Needle is a 26-million-parameter model built specifically for function calling. On single-shot function call benchmarks, it outperforms FunctionGemma-270M, Qwen-0.6B, Granite-350M, and LFM2.5-350M — models between three and ten times its size. Cactus Compute published the model and the paper last week; the GitHub repository has 649 points on Hacker News.
The small function calling model space has been moving fast, but Needle sits at an extreme end of the size-to-performance ratio that is worth understanding.
Architecture
The model has 26M parameters across a 12-layer encoder and an 8-layer decoder. The encoder has no feed-forward networks — just attention. The decoder uses 8 heads with 4 key-value heads and a 512 hidden dimension. Vocabulary is 8,192 BPE tokens.
That vocabulary size is narrow by design. Needle is not trying to model natural language breadth. It is trying to recognize function schemas, match arguments to parameters, and emit correctly structured calls — tasks where a small, focused vocabulary is an advantage rather than a limitation.
Training
Pretraining ran on 16 TPU v6e chips for 27 hours over 200 billion tokens. Post-training on 2 billion function-call-specific tokens took 45 minutes. The model was distilled from Gemini 3.1.
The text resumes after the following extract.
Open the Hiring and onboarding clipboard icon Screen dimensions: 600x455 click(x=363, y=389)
Inference speed on Cactus's own hardware: 6,000 tokens per second prefill, 1,200 tokens per second decode.
Hardware requirements
Quantized to INT4, the model weights are 14MB on disk. No GPU is required. It runs on CPU RAM on consumer hardware — the project targets phones, watches, and Raspberry Pi-class devices as deployment platforms. Cactus does not publish a minimum RAM specification, but at 14MB weights with INT4 quantization the working memory footprint is well under 1GB.
What this is and is not
Needle is a routing and dispatch model, not a reasoning model. It handles the structured part of an agentic pipeline — receiving a task, selecting the right tool, and formatting the call correctly — but it does not generate reasoning, handle ambiguous instructions, or maintain conversation context.
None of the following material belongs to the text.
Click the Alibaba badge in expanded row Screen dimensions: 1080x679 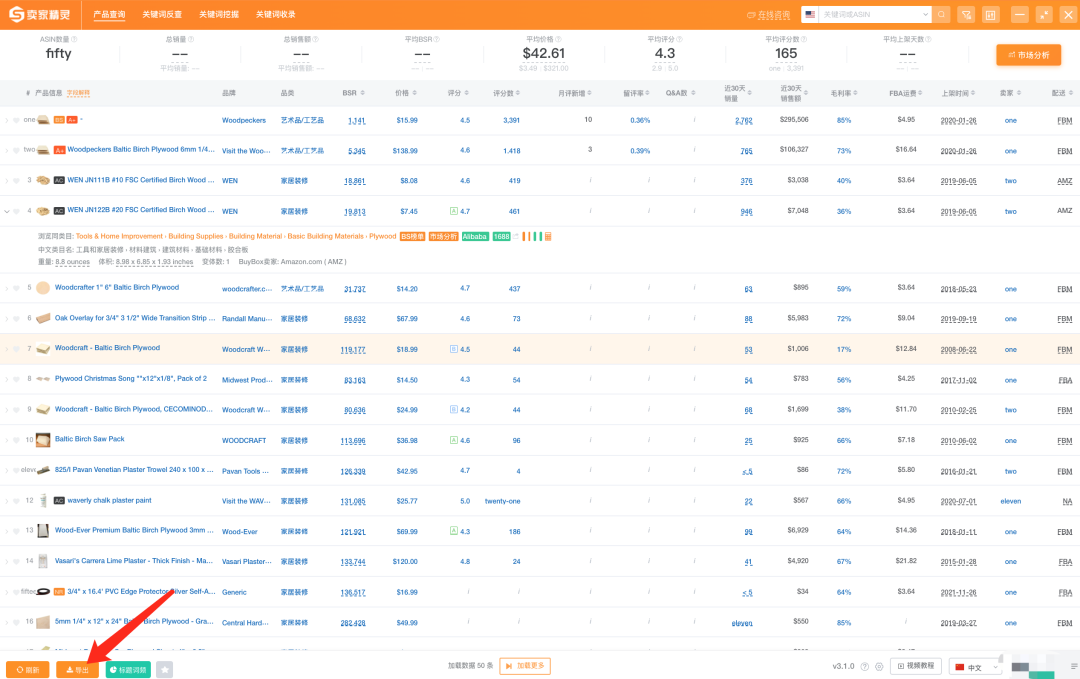pos(474,236)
The benchmarks are single-shot function calling: given a schema and a task, produce the correct function call in one pass. That is a specific and real capability. It is also a narrow one. In conversational settings where tool selection depends on context accumulated across multiple turns, the benchmark advantage shrinks.
Cactus trained the model across 15 tool categories: timers, messaging, navigation, reminders, smart home control, calendar, search, weather, music, calls, alarms, settings, notes, and a few others. These are the categories where single-shot dispatch is sufficient and where the input is usually short and well-scoped.
The documentation acknowledges the model can be "finicky" on ambiguous input. In testing reported on Hacker News, asking it to "contact my boss to say I'll be late" caused it to set a timer rather than select the email tool. Providing explicit context (a contact name and email address) fixed the selection. The model works well when the schema is unambiguous and the input maps cleanly to one tool; it struggles when disambiguation requires inference from context the model has not seen.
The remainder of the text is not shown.